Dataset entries
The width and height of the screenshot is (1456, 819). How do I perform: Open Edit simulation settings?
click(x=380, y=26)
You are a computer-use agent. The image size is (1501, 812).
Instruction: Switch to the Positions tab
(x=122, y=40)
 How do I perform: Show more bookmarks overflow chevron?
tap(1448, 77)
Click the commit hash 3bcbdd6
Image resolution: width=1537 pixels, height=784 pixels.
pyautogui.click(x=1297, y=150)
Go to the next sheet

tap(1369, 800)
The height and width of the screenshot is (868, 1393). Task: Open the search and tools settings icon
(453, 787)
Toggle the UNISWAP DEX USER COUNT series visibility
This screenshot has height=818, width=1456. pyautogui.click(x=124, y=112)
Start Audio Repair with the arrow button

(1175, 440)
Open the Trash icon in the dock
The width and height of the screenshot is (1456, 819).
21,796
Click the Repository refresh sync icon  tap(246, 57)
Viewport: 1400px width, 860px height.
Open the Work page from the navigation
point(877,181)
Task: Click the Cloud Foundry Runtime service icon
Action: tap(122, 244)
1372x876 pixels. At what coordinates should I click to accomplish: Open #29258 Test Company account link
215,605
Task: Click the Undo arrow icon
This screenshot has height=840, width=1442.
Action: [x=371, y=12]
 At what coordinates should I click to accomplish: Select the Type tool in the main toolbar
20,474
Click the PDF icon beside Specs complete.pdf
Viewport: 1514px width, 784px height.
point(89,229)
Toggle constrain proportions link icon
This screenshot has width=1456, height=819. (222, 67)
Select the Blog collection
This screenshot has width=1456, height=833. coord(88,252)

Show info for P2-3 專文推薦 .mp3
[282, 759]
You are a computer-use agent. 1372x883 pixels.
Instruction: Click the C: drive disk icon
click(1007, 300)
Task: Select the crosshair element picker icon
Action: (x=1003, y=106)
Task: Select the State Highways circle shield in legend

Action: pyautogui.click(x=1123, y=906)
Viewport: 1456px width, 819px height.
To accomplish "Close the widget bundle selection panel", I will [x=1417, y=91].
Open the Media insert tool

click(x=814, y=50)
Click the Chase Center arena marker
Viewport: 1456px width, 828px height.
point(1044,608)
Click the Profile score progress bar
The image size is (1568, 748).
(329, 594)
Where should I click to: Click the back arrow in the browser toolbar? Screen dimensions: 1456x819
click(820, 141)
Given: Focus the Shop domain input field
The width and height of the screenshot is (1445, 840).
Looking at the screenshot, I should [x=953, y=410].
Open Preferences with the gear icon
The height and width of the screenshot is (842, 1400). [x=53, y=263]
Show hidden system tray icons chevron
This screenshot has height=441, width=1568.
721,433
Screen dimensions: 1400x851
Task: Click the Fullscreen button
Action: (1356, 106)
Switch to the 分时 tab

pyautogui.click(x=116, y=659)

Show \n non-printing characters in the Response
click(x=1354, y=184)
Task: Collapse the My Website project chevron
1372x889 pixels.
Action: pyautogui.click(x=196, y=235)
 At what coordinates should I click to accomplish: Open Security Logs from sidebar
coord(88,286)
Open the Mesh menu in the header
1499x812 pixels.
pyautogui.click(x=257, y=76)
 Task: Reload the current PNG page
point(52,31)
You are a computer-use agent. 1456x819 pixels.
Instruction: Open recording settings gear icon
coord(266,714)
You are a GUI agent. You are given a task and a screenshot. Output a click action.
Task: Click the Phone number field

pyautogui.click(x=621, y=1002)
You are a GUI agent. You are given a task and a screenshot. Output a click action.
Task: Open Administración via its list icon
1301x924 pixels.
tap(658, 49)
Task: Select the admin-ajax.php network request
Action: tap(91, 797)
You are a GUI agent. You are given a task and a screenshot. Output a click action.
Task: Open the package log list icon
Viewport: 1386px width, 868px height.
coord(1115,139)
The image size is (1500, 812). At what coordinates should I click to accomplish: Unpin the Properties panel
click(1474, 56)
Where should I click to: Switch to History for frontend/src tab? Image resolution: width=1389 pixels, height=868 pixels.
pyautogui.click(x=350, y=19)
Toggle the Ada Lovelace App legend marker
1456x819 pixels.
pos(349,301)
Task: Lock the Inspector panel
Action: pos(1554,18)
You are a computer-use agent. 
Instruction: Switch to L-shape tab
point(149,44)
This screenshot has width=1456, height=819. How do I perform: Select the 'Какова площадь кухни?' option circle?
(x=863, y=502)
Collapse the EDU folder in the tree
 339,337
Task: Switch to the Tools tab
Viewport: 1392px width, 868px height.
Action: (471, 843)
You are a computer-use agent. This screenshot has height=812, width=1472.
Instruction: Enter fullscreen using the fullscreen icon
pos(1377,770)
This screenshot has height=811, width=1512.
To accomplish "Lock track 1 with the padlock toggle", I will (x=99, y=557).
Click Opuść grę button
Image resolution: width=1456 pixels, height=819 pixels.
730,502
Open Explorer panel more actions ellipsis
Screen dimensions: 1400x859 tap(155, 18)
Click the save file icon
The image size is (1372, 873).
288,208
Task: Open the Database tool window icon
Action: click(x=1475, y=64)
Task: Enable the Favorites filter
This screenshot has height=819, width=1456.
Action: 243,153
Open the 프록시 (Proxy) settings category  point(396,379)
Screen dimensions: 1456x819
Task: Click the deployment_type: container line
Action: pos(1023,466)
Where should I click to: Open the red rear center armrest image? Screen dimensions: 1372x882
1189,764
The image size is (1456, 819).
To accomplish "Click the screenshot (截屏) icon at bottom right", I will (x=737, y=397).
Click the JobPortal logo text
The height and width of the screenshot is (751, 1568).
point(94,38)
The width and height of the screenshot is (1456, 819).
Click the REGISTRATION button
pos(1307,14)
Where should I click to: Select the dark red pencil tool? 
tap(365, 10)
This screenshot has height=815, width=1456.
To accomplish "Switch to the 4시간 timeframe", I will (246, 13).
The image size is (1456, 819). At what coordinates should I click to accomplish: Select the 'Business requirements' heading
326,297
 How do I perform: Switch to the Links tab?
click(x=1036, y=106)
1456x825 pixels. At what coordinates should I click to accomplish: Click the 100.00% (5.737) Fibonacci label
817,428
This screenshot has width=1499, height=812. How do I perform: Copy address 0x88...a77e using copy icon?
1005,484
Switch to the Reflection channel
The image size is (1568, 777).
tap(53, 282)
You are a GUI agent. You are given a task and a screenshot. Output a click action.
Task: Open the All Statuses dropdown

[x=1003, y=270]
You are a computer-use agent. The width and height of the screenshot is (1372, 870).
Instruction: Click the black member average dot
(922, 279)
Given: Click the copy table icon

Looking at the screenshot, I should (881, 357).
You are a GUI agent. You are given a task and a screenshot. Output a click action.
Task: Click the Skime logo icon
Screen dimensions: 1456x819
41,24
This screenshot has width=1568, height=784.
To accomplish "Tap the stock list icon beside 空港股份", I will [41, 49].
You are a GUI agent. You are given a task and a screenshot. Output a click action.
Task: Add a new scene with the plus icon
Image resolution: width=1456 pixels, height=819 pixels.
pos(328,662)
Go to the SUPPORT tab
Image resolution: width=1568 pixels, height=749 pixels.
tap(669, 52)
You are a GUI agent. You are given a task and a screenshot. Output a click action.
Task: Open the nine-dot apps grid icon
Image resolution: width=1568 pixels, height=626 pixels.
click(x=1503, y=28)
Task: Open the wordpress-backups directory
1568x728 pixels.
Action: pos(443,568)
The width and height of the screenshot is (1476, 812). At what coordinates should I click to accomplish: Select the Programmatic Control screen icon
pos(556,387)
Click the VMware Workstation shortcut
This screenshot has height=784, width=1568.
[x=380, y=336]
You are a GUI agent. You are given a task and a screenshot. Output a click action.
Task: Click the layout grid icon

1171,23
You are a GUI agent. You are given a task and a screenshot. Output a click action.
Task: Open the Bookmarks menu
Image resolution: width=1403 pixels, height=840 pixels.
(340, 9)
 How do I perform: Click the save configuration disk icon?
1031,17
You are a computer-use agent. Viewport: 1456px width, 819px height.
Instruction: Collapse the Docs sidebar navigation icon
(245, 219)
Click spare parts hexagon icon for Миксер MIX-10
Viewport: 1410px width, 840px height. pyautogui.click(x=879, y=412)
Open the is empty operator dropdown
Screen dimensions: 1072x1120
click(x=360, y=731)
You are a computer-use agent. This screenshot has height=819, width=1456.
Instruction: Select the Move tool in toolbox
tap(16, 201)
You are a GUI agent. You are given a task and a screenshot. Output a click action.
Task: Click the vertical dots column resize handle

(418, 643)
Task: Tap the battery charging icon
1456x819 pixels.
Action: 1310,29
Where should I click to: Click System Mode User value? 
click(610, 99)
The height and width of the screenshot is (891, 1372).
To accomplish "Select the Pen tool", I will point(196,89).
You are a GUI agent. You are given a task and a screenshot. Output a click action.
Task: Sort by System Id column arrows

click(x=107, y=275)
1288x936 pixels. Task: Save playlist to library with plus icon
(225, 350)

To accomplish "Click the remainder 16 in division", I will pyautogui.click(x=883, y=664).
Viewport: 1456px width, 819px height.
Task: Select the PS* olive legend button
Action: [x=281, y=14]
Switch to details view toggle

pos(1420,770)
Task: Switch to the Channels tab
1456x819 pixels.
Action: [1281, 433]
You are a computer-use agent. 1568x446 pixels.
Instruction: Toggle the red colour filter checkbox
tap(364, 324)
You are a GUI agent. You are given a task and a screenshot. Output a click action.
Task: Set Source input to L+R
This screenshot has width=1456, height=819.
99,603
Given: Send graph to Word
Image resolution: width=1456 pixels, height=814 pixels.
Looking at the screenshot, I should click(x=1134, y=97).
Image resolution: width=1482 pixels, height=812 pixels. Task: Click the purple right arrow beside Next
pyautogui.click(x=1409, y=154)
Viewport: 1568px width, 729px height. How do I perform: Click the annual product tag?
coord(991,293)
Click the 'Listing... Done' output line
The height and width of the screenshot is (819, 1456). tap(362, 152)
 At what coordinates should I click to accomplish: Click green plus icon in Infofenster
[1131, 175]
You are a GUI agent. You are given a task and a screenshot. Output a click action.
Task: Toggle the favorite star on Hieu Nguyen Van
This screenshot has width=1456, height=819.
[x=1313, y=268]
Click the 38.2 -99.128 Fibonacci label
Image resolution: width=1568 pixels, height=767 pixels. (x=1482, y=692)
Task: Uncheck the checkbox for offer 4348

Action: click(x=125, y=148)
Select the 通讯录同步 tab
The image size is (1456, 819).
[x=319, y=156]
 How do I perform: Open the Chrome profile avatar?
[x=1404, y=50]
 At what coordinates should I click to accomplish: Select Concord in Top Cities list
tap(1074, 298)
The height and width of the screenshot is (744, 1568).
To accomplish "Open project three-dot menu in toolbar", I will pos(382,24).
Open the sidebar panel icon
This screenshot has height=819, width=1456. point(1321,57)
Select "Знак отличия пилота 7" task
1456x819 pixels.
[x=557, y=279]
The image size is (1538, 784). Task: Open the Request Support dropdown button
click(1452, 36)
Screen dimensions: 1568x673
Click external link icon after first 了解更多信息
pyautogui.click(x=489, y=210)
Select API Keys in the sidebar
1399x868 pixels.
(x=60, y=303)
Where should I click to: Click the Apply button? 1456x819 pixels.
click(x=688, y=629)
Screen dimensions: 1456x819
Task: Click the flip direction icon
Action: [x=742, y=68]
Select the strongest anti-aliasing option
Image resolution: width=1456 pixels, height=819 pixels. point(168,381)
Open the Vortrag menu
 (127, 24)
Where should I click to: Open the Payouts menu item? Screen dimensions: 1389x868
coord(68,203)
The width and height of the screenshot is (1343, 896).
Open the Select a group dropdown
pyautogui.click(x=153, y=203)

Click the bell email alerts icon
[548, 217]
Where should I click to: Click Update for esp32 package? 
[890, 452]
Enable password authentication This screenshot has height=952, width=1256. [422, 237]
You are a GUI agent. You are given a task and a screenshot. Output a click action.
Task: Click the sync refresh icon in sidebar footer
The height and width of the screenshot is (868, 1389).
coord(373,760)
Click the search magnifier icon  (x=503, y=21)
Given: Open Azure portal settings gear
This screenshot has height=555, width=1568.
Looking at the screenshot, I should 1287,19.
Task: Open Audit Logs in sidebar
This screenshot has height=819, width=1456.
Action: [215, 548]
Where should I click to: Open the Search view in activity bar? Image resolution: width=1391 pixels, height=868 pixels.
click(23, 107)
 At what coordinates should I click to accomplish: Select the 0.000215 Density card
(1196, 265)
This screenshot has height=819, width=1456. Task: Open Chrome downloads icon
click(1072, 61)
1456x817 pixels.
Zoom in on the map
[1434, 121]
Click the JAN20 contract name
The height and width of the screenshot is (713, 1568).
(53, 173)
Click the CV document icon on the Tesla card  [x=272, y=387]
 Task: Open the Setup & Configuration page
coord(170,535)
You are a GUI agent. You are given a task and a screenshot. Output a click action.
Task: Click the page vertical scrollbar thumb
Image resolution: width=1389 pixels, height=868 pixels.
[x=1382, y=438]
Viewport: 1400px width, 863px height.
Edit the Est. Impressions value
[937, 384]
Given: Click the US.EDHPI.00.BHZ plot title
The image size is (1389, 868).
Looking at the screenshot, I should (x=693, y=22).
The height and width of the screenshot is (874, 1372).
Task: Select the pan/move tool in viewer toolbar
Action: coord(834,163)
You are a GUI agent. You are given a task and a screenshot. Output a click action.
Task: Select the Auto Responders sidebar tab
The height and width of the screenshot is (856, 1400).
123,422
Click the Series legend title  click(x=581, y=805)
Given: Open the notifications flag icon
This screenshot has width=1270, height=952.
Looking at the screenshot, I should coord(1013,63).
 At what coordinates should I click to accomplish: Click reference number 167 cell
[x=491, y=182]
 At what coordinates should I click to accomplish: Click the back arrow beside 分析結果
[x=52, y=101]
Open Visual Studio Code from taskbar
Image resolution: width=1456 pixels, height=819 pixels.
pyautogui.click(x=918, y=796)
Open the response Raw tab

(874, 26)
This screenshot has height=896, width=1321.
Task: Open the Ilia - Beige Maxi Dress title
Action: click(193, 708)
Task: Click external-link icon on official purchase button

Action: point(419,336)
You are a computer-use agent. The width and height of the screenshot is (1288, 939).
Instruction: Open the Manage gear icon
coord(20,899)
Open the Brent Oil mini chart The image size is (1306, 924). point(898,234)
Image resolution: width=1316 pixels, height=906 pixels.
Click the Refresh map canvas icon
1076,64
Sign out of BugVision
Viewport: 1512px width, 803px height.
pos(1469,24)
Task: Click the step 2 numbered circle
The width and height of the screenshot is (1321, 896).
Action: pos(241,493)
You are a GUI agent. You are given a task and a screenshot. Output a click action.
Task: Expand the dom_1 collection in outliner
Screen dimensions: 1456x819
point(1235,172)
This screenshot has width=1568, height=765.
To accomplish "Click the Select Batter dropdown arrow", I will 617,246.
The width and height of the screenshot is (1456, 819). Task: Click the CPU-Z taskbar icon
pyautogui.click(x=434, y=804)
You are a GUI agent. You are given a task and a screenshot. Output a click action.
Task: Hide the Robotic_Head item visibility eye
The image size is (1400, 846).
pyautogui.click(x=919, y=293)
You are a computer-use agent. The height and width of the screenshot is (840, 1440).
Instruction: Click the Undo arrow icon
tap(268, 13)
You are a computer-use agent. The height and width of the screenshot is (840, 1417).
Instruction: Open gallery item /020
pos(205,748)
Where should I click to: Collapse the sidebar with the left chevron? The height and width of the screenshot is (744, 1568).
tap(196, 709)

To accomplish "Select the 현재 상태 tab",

- [TASK OBJECTIVE]: Give back exactly the lines from the beginning of the records through the line containing "Open the Trash icon in the dock", and only those.

- [RESULT OF THE EXERCISE]:
The width and height of the screenshot is (1456, 819). How do I perform: Open Edit simulation settings?
click(x=380, y=26)
You are a computer-use agent. The image size is (1501, 812).
Instruction: Switch to the Positions tab
(x=122, y=40)
 How do I perform: Show more bookmarks overflow chevron?
tap(1448, 77)
Click the commit hash 3bcbdd6
Image resolution: width=1537 pixels, height=784 pixels.
pyautogui.click(x=1297, y=150)
Go to the next sheet

tap(1369, 800)
The height and width of the screenshot is (868, 1393). Task: Open the search and tools settings icon
(453, 787)
Toggle the UNISWAP DEX USER COUNT series visibility
This screenshot has height=818, width=1456. pyautogui.click(x=124, y=112)
Start Audio Repair with the arrow button

(1175, 440)
Open the Trash icon in the dock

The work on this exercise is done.